The times below for the Phoenix spacecraft events on May 25 are for a nominal scenario. Remaining navigational adjustments before May 25 could shift the times by up to about half a minute. In addition, the times for some events relative to others could vary by several seconds due to variations in the Martian atmosphere and other factors. For some events, a "give or take" range of times is given, covering 99 percent of possible scenarios from the atmospheric entry time. For events at Mars, times are listed in "Earth-receive time" (ERT) rather than "spacecraft event time" (SCET). This means the listed time incorporates the interval necessary for radio signals traveling at the speed of light to reach Earth from Mars. On landing day, May 25, the two planets are 275 million kilometers apart (171 million miles), which means it takes the signal 15 minutes and 20 seconds to reach Earth. For some spacecraft events, engineers will not receive immediate radio confirmation.
  • Trajectory correction maneuver opportunity (TCM6X), 8:46 a.m.
  • News briefing, noon
  • Begin non-commentary live television feed from JPL control room, 3 p.m.
  • Begin commentated live television feed from JPL control room, 3:30 p.m.
  • Propulsion system pressurization, 4:16 p.m.
  • Begin "bent-pipe" relay relay (continuous transmission of Phoenix data as it is received) through NASA's Mars Odyssey spacecraft to Goldstone, Calif., Deep Space Network station, 4:38 p.m.
  • Green Bank, W. Va., radio telescope listening for direct UHF from Phoenix, 4:38 p.m.

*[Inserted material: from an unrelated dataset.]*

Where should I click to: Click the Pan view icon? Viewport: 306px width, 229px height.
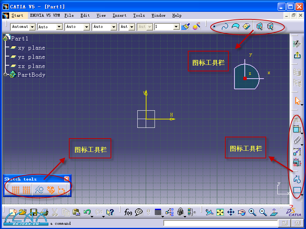[x=231, y=212]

  • Cruise stage separates, 4:39 p.m.
  • Spacecraft turns to attitude for atmospheric entry, 4:40 p.m.
  • Spacecraft enters atmosphere, 4:46:33 p.m.
  • Likely blackout period as hot plasma surrounds spacecraft, 4:47 through 4:49 p.m.

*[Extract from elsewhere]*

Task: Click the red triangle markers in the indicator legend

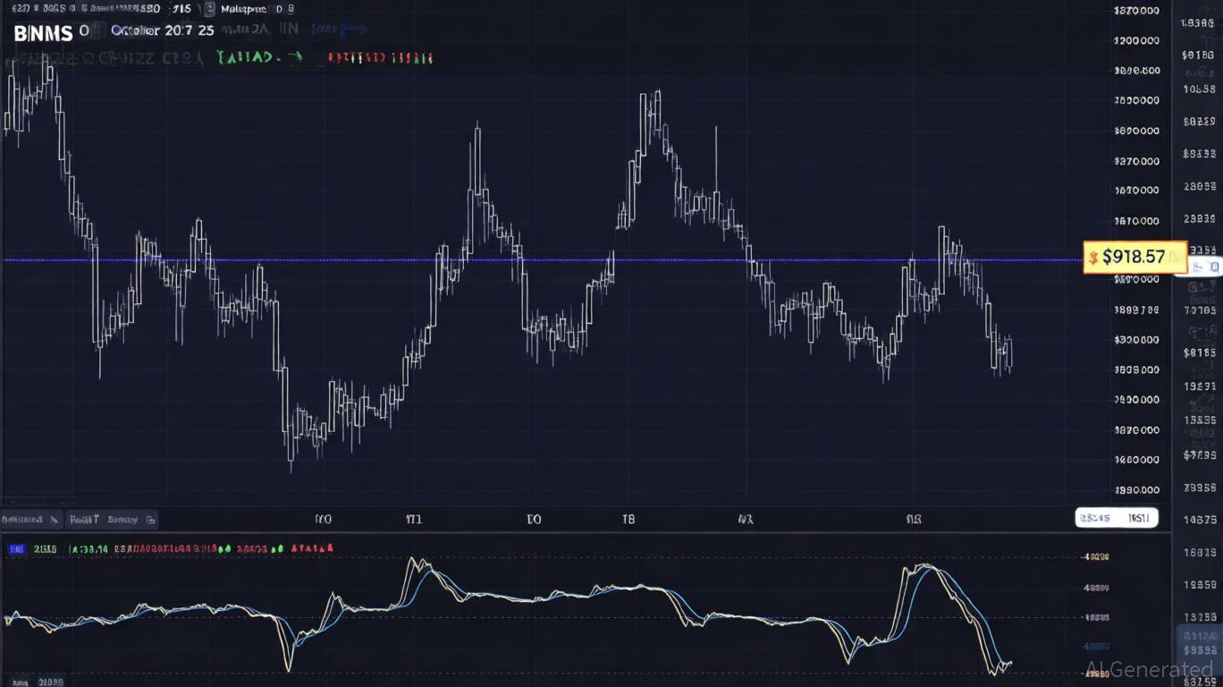Action: point(312,549)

  • Parachute deploys, 4:50:15 p.m., plus or minus about 13 seconds.
  • Heat shield jettisoned, 4:50:30 p.m., plus or minus about 13 seconds.
  • Legs deploy, 4:50:40 p.m., plus or minus about 13 seconds.
  • Radar activated, 4:51:30 p.m.
  • Lander separates from backshell, 4:53:09 p.m., plus or minus about 46 seconds.
  • Transmission gap during switch to helix antenna 4:53:08 to 4:53:14 p.m.
  • Descent thrusters throttle up, 4:53:12 p.m.
  • Constant-velocity phase starts, 4:53:34 p.m., plus or minus about 46 seconds.
  • Touchdown, 4:53:52 p.m., plus or minus about 46 seconds.
  • Lander radio off 4:54:52 p.m., plus or minus about 46 seconds.
  • Begin opening solar arrays (during radio silence) 5:13 p.m.
  • Begin NASA's Mars Reconnaissance Orbiter playback of Phoenix transmissions recorded during entry, descent and landing, 5:28 p.m. However, data for analysis will not be ready until several hours later.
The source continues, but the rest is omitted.